▸ **Problem statement**:
Once the line holding "You are a GUI" appears, repeat it and each line after it to the end of the data, exactly and with nothing else; pictures stay out.

▸ **Dataset records**:
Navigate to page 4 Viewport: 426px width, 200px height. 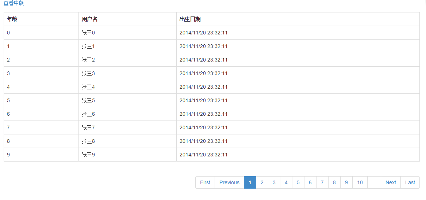pyautogui.click(x=286, y=182)
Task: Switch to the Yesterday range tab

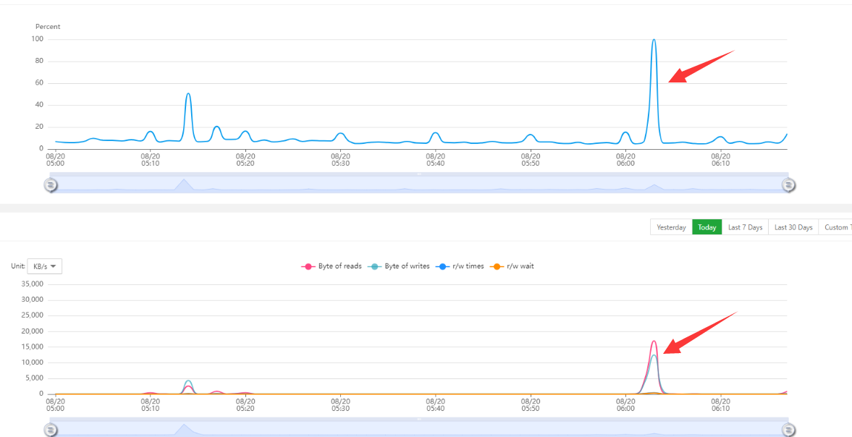Action: (671, 227)
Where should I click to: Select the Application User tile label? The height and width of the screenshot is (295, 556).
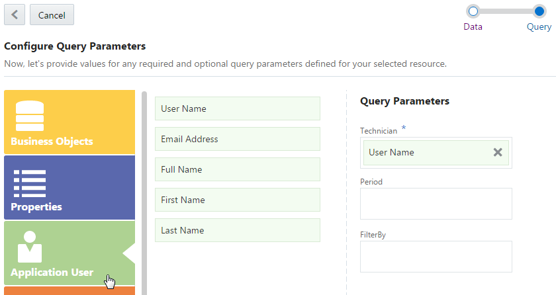pos(52,273)
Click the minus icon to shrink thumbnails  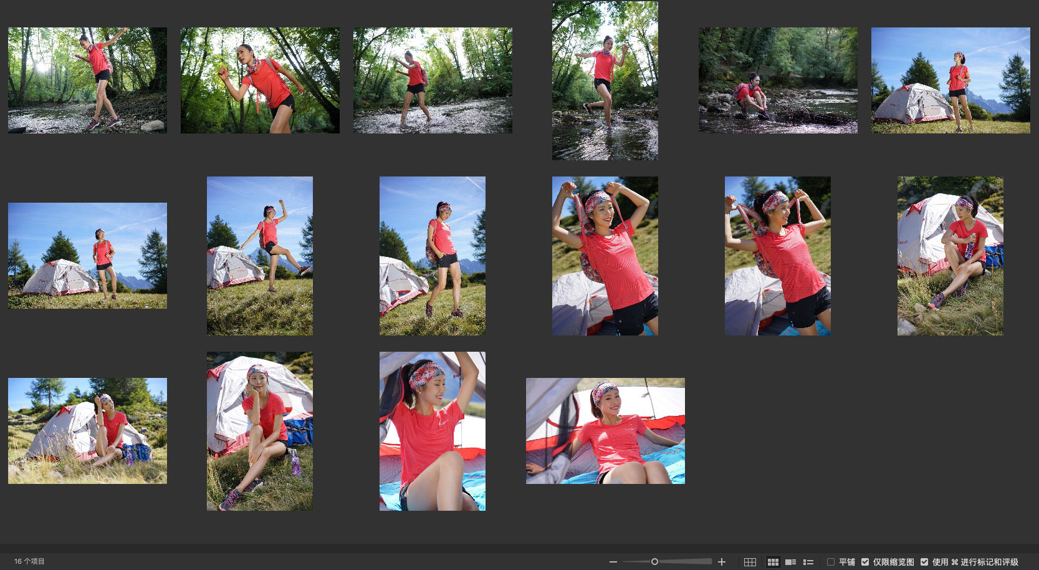point(613,562)
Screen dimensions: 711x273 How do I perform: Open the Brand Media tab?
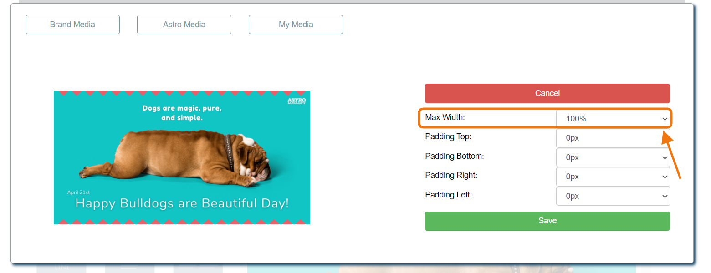click(72, 25)
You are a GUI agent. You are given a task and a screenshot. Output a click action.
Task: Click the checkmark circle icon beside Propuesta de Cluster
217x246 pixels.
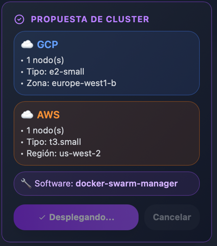(19, 19)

▸ **Output**:
You are a GUI agent. You are given a task and a screenshot. Output a click action.
Task: Click the checkmark circle icon beside Propuesta de Cluster
217x246 pixels.
(19, 19)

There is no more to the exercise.